Burkina Faso: quale futuro per il popolo burkinabè stretto tra miseria e imperialismo?
Mentre tutta l’Africa guarda verso il Burkina Faso, il cui popolo coraggioso ha cacciato il presidente, il discepolo prediletto di Parigi per 27 anni, il futuro del Paese rimane avvolto nell’incertezza.
In suo favore gioca il fatto che la società civile, le associazioni di cittadini e alcuni partiti politici hanno preso il controllo del Paese che sembrava condannato alla sottomissione eterna ad un regime corrotto e repressivo, espellendo il presidente. In suo favore gioca anche l’eredità formidabile del sankarismo, un’esperienza politica di soli quattro anni, in cui tra il 1983 e il 1987 furono restituiti ai cittadini la dignità persa e la convinzione che il destino è nelle loro mani.
Il Burkina Faso non dimentica il suo leader, il Capitano Thomas Sankara, modellato come la versione africana del leader cubano Ché Guevara, che nazionalizzò le industrie di proprietà straniera, che tirò fuori dalla tutela della Banca Mondiale il suo Paese, sostenendo la cancellazione del debito internazionale che gli Stati africani sono obbligati a pagare a causa del retaggio del colonialismo e del neocolonialismo.
Il Burkina Faso non dimentica che Sankara fu assassinato dal Capitano dell’esercito Compaoré e dagli ufficiali ribelli. Come pure non dimentica che Compaoré ordinò lo smembramento del corpo di Sankara e il suo seppellimento in una tomba anonima, che Compaoré ha invertito tutte le politiche di Sankara, ha permesso il ritorno della Banca Mondiale e del Fondo Monetario Internazionale, la privatizzazione delle industrie nazionalizzate da Sankara, ed ha ristabilito stretti rapporti con la Francia e gli Stati Uniti, mantenendo il popolo burkinabè nella miseria per 27 anni.
Sta di fatto che molti punti cruciali entrano in gioco nel complesso percorso verso il ripristino di una democrazia “libera”.
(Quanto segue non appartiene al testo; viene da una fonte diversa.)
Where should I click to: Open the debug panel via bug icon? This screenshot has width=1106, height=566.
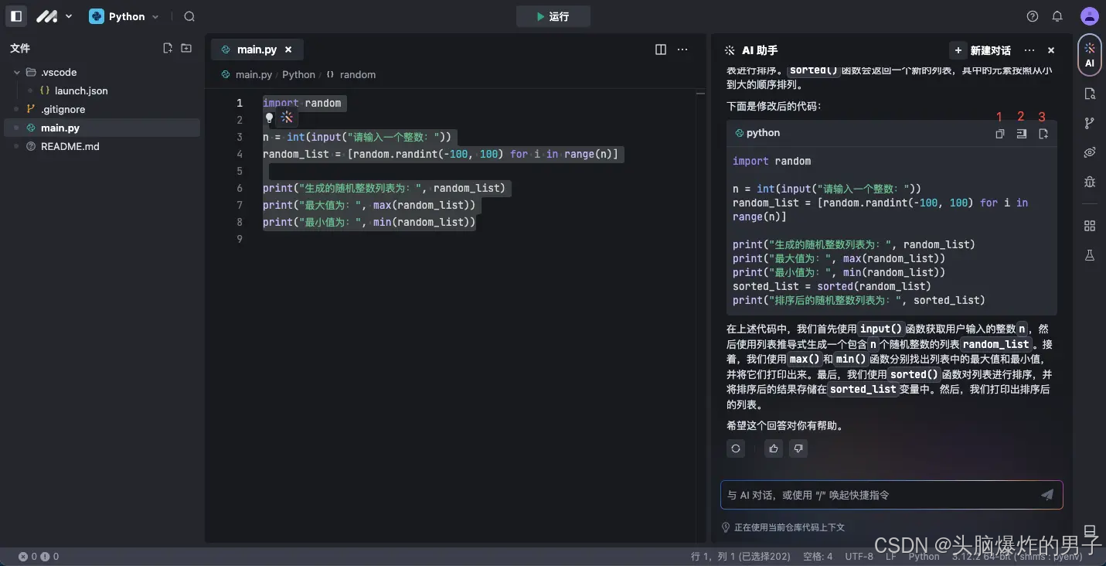pos(1089,182)

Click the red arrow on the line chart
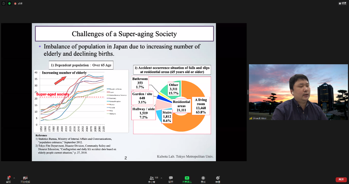pos(60,80)
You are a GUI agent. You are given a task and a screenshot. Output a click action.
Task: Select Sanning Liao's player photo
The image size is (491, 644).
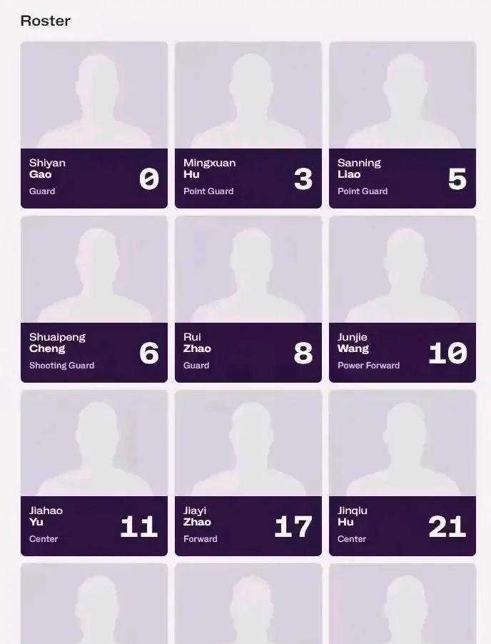pos(403,96)
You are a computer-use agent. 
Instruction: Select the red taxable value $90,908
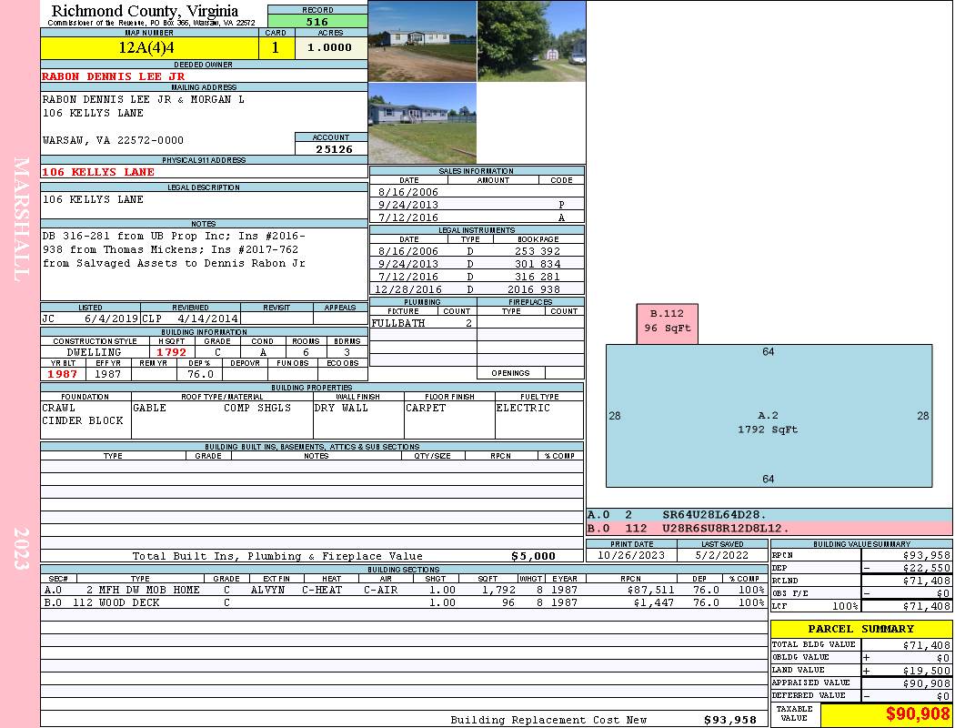886,714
Innanzi tutto la reazione militare. In un primo momento era stato il generale Honoré Traoré a proclamarsi responsabile per la transizione del Paese verso la democrazia, dando un periodo di dodici mesi per le elezioni, ma subito il suo nome è stato sostituito dal tenente-colonnello Isaac Zida. L’Africom, con sede a Stoccarda, rapidamente era entrata in azione assicurandosi che i militari del Burkina Faso nominassero il tenente colonnello Isaac Zida come presidente “ad interim” del Paese. Obama, il direttore della Cia John O. Brennan, e Africom erano preoccupati che il principale partito d’opposizione, Unione per la Rinascita/Sankarist Movement (Unir/Ms) avrebbe potuto formare un nuovo governo. C’era la possibilità che diventasse presidente del Burkina Faso il leader Unir/Ms, Bénéwendé Stanislas Sankara, un parente del defunto Thomas Sankara e avvocato per la famiglia Sankara.
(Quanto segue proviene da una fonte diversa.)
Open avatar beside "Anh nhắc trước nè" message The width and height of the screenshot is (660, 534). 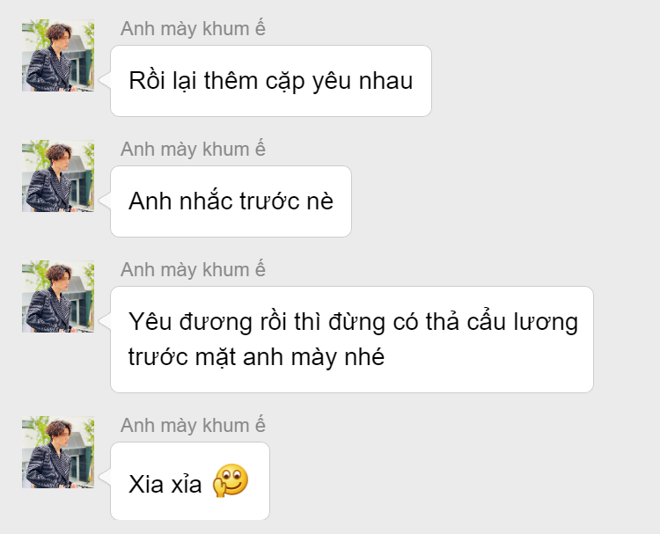pyautogui.click(x=58, y=176)
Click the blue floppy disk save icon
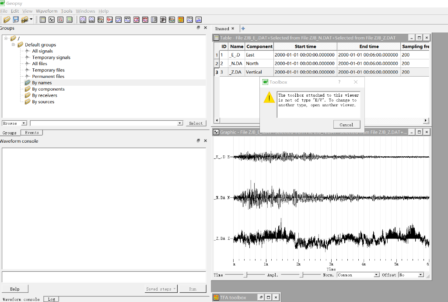This screenshot has height=302, width=448. pyautogui.click(x=16, y=20)
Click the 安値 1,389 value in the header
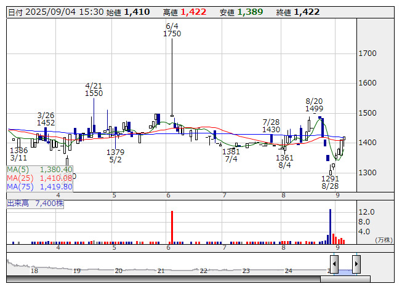Image resolution: width=402 pixels, height=289 pixels. tap(250, 12)
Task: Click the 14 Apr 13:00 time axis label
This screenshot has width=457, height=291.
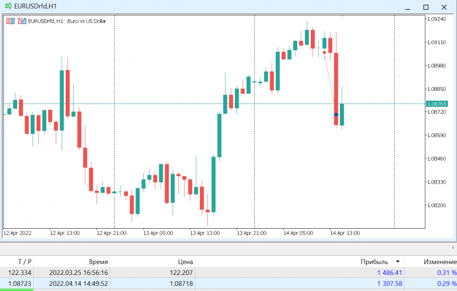Action: coord(345,233)
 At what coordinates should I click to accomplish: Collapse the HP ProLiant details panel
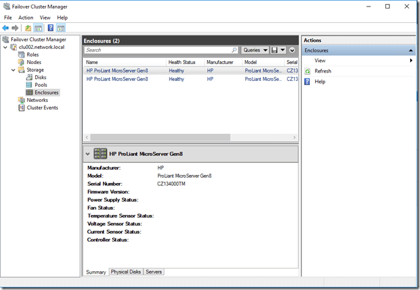(88, 153)
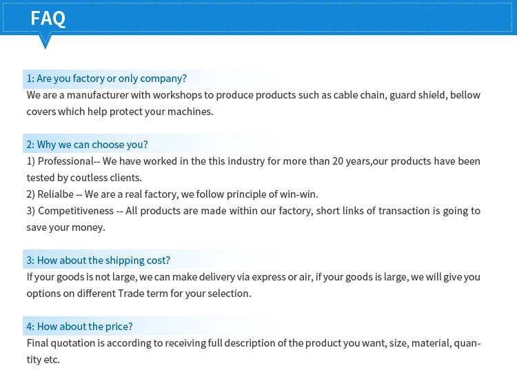Expand the shipping cost question
517x390 pixels.
98,260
MA chi è Isaac Zida? Un laureato della Joint Special Operations Università di MacDill Air Force Base a Tampa, in Florida, e un partecipante al corso di intelligence militare Africom, tenutosi in Botswana, Zida è stato rapidamente trasferito dall’amministrazione Obama per sostituire Compaoré, fuggito nella vicina Côte d ‘Avorio. Il presidente ivoriano, Alassane Ouatarra, la cui madre è nata in Burkina Faso, è considerato come un burattino della Banca Mondiale, del Pentagono e di Israele.
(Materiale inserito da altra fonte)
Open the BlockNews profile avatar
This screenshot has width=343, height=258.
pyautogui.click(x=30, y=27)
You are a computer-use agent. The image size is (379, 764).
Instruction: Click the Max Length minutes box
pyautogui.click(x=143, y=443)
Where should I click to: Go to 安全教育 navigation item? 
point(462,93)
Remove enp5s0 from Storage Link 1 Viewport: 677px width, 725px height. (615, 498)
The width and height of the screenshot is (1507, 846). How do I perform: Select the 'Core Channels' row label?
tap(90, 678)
Ora il nuovo governo di transizione guiderà il Paese verso le elezioni del novembre 2015. Dei 26 incarichi di governo sei sono stati assegnati ai militari, tra cui il ministero delle miniere, delle comunicazioni e dell’interno. Il primo ministro Isaac Zida guiderà anche il ministero della difesa dopo aver trasferito i poteri di presidenza ad un civile, Michel Kafando, secondo le richieste del popolo, che nelle manifestazioni del 25 novembre ha preteso le dimissioni di uno dei 26 ministri. Si tratta del ministro Adama Sagnon, accusato di non avere indagato bene sull’omicido del giornalista investigativo Norbert Zongo nel 1998.
Altro punto cruciale da non sottovalutare è rappresentato dagli interessi della Francia e degli Usa nella regione. Parigi, dopo avere appoggiato l’assassinio di Sankara nel 1987, ha trasformato il Paese nella sua base strategica per “condurre la lotta contro il cosiddetto terrorismo islamico”, un’operazione per dissimulare le vere ragioni della sua presenza nella regione: il controllo della produzione di uranio nel Niger, che alimenta il suo programma nucleare e la sua presenza in Mali, dove grandi giacimenti di petrolio, uranio e oro sono in attesa di essere sfruttati e in generale il controllo politico e militare di ciò che accade nel Paese, strategico ai suoi interessi.
Per gli Usa, il Burkina Faso è ugualmente una regione strategica ai suoi interessi, il Paese, sotto l’amico di Obama, Compaoré, ha permesso la creazione di una base di droni Usa nel Paese, un’operazione classificata con il nome in codice Sand Creek. Il futuro del Joint Special Operations Air Detachment degli Usa, che invia droni in tutta la regione sahariana e si trova presso l’aeroporto internazionale di Ouagadougou, avrebbe potuto essere in pericolo, insieme con il grande centro della missione e di intelligenza militare degli Stati Uniti attaccato all’ambasciata degli Usa.
Noi auspichiamo che, come è successo durante gli anni di Sankara, il resto del continente possa tornare a guardare con invidia e ammirazione il popolo burkinabè nella sua ricerca di nuove opportunità, nella lotta contro i tentativi dei militari di prendere il controllo del Paese, contro le potenti ombre della Francia e degli Usa, e ovviamente contro la situazione economica e sociale molto difficile che 27 anni di governo Compaoré si è lasciata alle spalle.